If R&D becomes more efficient with a new set of approaches, what will established pharma companies do?

  • Continue to partner with techbio companies?
  • Try to bring this capability in-house? (which I would expect to have a high rate of failure due to incompatible cultures and ways of operating)
  • Get out-competed by new companies who increasingly have the ability to bring the drugs they discover to market on their own?

How are companies using AI today?

A number of companies have been founded in the last decade with the goal of applying ML/AI to drug development. Several of these now have compounds in clinical trials, but it’s rather early to assess their success. No “AI-designed” drug has yet achieved FDA approval.

This Nature article reflects on the state of this industry and summaries the current clinical status of compounds from this set of companies.

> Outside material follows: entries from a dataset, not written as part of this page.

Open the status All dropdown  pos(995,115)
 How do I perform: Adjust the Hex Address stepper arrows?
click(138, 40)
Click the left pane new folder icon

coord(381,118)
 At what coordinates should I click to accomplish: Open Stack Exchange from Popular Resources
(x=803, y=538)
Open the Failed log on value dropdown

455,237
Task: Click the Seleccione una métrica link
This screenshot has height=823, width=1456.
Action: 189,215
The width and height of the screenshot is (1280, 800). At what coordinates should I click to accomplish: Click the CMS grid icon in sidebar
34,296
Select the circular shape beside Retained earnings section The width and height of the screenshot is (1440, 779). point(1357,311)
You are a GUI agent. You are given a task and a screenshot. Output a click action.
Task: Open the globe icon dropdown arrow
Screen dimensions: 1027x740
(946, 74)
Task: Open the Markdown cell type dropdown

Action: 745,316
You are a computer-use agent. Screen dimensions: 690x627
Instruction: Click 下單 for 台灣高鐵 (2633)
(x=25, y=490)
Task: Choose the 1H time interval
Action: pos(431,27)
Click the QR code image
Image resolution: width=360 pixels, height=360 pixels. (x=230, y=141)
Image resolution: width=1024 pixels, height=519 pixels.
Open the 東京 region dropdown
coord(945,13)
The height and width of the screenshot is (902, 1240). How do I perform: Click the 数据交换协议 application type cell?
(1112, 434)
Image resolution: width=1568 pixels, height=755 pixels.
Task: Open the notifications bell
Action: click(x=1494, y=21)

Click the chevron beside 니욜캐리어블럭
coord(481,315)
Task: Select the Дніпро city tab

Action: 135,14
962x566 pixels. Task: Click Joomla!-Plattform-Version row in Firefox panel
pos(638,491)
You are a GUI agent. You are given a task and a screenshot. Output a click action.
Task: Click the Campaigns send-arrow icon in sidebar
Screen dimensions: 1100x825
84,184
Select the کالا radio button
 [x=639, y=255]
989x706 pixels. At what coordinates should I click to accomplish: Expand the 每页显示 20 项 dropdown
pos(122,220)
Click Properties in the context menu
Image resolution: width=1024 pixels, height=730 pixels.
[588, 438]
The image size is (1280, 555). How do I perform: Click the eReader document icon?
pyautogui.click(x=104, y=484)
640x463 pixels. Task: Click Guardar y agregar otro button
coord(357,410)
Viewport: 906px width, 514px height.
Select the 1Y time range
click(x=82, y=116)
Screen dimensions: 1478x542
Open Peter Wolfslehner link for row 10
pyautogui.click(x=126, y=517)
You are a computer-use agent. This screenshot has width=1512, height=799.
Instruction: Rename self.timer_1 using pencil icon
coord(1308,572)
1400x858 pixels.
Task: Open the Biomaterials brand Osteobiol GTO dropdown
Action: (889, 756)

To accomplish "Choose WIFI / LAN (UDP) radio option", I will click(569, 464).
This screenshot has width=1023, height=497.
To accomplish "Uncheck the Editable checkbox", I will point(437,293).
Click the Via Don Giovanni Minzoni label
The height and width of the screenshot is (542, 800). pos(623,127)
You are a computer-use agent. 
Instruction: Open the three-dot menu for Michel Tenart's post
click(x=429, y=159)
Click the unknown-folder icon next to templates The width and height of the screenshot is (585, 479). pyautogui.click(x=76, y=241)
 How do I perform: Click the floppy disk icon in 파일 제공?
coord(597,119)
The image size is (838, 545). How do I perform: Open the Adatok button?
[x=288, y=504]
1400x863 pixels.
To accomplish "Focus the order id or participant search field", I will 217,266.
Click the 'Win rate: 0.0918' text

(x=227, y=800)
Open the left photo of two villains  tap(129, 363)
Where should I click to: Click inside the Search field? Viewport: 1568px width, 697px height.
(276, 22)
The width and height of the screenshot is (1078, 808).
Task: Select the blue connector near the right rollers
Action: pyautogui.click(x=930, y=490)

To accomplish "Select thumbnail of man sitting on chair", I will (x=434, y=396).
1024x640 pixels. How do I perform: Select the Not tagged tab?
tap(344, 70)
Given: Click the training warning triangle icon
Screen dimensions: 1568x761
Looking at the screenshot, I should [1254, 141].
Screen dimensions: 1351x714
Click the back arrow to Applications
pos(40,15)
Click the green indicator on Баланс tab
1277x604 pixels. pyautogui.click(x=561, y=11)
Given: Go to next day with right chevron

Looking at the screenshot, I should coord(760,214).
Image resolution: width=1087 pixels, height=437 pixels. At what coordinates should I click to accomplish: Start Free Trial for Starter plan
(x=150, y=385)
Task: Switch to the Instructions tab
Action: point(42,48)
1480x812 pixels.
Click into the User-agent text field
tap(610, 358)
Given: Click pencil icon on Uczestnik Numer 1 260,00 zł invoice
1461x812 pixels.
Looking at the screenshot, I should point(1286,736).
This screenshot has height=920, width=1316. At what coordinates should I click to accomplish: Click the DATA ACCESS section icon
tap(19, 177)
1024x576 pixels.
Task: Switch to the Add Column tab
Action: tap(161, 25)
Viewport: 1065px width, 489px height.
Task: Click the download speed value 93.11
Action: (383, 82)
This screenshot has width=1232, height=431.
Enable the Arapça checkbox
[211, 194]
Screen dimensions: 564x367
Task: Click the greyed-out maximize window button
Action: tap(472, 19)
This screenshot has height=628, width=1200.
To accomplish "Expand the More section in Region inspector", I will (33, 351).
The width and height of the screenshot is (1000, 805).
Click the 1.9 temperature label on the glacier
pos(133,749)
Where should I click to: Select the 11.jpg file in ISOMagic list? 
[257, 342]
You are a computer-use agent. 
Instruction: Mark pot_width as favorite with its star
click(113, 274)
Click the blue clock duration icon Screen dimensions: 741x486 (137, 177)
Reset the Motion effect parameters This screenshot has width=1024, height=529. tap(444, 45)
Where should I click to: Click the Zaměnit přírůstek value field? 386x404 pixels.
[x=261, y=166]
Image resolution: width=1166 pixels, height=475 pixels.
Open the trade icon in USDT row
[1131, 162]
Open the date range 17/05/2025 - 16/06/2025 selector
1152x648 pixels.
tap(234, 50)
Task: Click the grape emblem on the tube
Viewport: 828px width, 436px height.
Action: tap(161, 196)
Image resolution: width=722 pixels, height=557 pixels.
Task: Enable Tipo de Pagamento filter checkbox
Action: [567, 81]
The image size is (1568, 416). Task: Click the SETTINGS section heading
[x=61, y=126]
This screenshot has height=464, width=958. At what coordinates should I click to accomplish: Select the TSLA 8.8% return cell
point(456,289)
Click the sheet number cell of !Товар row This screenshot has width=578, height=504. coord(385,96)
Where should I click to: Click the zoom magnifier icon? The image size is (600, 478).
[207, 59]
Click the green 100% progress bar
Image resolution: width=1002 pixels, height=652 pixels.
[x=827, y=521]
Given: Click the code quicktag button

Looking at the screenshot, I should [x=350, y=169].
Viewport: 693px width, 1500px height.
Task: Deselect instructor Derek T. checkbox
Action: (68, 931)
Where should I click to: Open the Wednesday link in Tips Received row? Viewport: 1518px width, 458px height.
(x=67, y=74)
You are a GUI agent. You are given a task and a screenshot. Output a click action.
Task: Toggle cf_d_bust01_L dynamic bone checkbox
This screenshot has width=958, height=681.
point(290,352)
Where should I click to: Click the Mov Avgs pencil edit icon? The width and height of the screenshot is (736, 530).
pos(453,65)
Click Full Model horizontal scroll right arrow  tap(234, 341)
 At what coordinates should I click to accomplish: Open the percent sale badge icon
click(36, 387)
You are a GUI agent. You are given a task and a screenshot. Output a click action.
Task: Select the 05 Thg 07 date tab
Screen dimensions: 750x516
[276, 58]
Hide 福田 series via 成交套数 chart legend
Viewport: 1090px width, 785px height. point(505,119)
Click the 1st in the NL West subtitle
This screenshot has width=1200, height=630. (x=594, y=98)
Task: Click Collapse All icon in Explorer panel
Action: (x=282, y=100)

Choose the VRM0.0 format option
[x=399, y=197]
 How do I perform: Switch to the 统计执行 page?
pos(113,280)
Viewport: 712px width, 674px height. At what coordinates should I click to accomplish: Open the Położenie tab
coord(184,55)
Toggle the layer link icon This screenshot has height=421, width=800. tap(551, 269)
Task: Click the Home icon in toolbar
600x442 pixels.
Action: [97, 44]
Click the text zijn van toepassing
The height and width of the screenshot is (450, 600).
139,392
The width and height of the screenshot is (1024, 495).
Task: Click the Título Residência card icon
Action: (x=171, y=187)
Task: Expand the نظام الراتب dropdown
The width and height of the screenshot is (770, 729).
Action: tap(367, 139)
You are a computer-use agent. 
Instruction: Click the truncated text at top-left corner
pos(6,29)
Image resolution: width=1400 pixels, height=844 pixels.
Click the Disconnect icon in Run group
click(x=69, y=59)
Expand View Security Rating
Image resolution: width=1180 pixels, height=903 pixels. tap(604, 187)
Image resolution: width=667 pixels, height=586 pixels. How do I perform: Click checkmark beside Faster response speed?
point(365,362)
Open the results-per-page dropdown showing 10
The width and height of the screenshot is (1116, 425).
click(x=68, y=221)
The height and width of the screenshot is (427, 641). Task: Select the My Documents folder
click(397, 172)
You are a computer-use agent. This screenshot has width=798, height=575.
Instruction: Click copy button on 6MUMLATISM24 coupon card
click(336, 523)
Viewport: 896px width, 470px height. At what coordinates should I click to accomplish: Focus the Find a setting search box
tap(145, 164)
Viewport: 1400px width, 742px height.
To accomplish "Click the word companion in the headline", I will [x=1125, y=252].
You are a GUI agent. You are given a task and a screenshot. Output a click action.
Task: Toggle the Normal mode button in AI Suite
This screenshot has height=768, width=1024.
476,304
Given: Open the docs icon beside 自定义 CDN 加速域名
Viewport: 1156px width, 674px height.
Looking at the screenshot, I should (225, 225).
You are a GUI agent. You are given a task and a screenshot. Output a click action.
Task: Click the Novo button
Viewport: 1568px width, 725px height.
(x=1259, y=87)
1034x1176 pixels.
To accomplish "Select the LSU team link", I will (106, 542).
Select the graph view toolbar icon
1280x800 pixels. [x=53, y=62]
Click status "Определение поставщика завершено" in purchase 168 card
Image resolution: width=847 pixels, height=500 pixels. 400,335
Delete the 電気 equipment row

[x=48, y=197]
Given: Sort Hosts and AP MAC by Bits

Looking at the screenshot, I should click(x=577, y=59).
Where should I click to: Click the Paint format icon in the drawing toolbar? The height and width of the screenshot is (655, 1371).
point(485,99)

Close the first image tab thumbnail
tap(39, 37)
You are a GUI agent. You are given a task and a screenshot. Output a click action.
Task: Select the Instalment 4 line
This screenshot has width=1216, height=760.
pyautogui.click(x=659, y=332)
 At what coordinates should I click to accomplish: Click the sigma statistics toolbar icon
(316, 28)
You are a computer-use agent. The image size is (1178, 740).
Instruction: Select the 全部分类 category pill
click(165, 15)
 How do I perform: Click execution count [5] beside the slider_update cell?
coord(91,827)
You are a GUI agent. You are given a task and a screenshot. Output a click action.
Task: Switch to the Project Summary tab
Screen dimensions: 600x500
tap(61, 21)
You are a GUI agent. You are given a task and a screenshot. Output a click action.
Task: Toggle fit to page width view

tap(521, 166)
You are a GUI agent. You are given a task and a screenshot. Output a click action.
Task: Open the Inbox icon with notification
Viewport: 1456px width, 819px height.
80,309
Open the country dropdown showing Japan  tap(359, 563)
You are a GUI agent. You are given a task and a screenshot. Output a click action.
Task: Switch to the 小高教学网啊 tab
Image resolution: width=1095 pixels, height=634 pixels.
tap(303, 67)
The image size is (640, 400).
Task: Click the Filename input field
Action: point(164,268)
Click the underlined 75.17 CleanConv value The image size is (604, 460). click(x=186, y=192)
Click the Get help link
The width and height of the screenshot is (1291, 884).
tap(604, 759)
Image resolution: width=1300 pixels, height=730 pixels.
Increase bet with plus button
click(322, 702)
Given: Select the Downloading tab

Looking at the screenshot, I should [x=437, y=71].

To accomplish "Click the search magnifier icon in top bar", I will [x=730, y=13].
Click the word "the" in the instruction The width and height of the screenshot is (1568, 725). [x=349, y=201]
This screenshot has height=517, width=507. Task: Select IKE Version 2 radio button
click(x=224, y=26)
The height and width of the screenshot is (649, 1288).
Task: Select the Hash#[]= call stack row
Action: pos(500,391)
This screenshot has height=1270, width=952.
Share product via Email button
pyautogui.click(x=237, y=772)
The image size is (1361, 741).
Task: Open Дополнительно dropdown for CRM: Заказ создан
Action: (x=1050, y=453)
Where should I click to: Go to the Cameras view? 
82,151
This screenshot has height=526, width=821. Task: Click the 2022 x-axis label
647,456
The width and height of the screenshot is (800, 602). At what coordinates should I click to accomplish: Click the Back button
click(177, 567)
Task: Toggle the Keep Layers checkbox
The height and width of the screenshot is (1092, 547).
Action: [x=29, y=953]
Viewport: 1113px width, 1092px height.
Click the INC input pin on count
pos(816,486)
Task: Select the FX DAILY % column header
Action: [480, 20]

Most of these companies seem to operate in a general pattern involving:

  • A “full-stack” / “closed-loop” approach in which they develop (or acquire) multiple capabilities with the promise of a virtuous cycle of data generation that accelerates a flywheel of progress
  • A proprietary software/data/algorithms platform that integrates their components and adds their AI/ML/compute secret sauce
  • Partnerships with pharmaceutical companies

The nature of the IP portfolios varies more widely with some companies (ex. BenevolentAI) appearing to have a more classic pharma focus on compounds and specific therapeutic areas, and others with ML/AI components and computing/automation methods related to the “closed loop” capabilities. Generally, these companies seem to acknowledge the importance of generating large amounts of fit-for-ML proprietary datasets, and of being able to integrate several steps of the drug discovery process rather than focusing on mastering a single area. So, a fundamentally different type of effort from DeepMind’s AlphaFold work.